## [Extract to read]
Content starts

Cellulite is Beautiful
If you’re like most women and maybe even many men, you cringed or scoffed — or both — when you read the title of this post. After all, cellulite is supposed to be unattractive. The cosmetic companies certainly want you to believe that, so they can sell you creams to combat it. And you know the fitness industry makes a bundle off promoting the image that it’s undesirable. Even your besties might tell you it’s gross. Almost everyone thinks it is. But have you ever really thought about where that belief came from?
If this is the first time you’re considering this, your immediate reaction might be that you’ve always known that cellulite was undesirable. But how did you know it? Were you born with the certain knowledge that dimpled fat was not only ugly but somehow wrong? Or did that information come from your mother, grandmother, sister, father, brother, friends, billboards, the Internet, radio or TV? Chances are very good that it was from a combination of any or all of these, and probably other sources as well.

Content ends

Entries of collected data
Content starts

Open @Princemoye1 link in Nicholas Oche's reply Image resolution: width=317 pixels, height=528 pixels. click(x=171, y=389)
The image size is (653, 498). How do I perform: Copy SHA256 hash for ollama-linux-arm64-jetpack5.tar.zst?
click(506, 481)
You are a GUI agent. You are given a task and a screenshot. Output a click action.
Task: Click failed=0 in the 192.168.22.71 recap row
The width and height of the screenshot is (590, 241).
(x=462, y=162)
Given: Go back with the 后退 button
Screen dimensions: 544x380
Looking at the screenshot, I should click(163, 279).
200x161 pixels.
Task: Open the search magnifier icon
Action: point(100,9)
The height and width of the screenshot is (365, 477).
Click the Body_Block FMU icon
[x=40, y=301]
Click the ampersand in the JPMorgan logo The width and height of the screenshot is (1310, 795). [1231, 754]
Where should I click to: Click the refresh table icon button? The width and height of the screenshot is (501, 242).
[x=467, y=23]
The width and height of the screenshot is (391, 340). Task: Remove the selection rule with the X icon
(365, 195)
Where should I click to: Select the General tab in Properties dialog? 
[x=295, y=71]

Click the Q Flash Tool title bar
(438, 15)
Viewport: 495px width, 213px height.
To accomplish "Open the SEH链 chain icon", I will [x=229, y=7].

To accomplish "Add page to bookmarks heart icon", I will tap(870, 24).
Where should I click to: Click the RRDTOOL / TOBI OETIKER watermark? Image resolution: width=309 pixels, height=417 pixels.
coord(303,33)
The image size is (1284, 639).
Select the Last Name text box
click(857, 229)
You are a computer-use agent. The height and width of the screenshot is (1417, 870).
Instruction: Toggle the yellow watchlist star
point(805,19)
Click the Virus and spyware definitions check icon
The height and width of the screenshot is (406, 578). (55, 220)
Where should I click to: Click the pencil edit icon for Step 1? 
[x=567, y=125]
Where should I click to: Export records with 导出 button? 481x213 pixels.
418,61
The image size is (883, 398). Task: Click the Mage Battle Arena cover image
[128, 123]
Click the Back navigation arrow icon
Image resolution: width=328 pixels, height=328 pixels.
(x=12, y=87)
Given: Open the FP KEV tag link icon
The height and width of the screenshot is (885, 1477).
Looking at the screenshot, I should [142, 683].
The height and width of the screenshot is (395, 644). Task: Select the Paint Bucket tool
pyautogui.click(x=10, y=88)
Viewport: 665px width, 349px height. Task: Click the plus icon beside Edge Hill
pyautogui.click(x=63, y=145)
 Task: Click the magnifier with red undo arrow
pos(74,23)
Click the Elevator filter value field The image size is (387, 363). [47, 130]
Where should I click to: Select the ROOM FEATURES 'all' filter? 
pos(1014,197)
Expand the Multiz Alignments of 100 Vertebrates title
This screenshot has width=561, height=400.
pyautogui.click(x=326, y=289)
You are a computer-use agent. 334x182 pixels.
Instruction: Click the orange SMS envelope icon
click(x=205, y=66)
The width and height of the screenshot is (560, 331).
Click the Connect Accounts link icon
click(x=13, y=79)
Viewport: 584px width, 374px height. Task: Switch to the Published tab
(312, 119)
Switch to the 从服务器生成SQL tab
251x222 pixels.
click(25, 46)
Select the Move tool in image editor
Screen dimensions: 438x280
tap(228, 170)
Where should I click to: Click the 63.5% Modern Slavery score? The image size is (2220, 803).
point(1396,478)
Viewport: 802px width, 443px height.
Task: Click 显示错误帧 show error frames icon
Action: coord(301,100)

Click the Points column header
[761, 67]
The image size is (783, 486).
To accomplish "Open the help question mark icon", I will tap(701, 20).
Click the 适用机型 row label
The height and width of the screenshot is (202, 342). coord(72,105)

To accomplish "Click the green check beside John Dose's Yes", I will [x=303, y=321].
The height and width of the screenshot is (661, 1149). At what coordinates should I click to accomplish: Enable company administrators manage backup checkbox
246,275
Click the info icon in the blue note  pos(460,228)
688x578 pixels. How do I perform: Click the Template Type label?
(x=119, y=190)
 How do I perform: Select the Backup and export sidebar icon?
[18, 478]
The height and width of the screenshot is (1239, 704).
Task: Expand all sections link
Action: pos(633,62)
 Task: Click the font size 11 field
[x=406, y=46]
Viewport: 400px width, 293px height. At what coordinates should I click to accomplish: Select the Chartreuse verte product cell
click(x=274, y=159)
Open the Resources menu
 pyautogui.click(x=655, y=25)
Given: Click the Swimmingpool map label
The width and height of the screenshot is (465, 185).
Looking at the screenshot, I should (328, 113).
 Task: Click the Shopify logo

Content ends

## [Problems and tasks]
1. Can you sum up the cellulite post in two sentences?
2. Could you extend the cellulite post from its last sentence?

## [Results by task]
1. Almost everyone, encouraged by cosmetic companies, the fitness industry and even close friends, believes cellulite is unattractive, so a title calling it beautiful may make readers cringe or scoff. The cellulite post asks where that belief came from and says it most likely came from some mix of family, friends, billboards, the Internet, radio, TV and other sources rather than being known from birth.

2.
It might interest you to know that people didn’t always view fat this way. Hundreds of years ago, it was actually a sign of wealth to be heavy. In a world where food was scarce for many, you had to have a good amount of money to be what we now consider overweight. Because of this, being skinny was a sign that you were poor, and having ample weight was definitely a sign of your social status. So how did we get to the belief that women being thin is pretty (a rather frivolous view, since world hunger is rampant) and that cellulite is ugly? Especially considering that you don’t just get cellulite from being overweight: hormones, genetics, standing for long periods of time or even too-tight underwear that blocks blood flow to the legs can cause it. (And let’s be clear here: I’m not advocating obesity or being unhealthful. But even that’s subject to perception. I’m reminded of a documentary I saw once about a dance troupe of women who were all in the 250-to-450-pound range. They danced five nights a week and watched what they ate, yet none of them lost any significant weight over the months they spent practicing for their recital. So clearly not everyone is fat because of poor diet and lack of exercise.)
The point I’m making is that we often take on other people’s perceptions, whether they’re about cellulite or virtually anything else you can think of. When you really think about it, how many of your beliefs and perceptions came from conclusions you arrived at on your own? There’s certainly nothing wrong with getting input from others; that’s not what I’m talking about. I’m just suggesting that if you absorbed your beliefs about cellulite without questioning them, what else might you have taken on without giving it much thought?
By: Stephanie Stacies
I remember reading something years ago which concluded that in the Mod era of the 60s after photos of Twiggy took almost the entire geography of magazine covers across the Western world it suddenly became hip and beautiful to be skinny, and consequently, not to be fat and ugly. In fact it kicked off a whole generation of anorexic young women.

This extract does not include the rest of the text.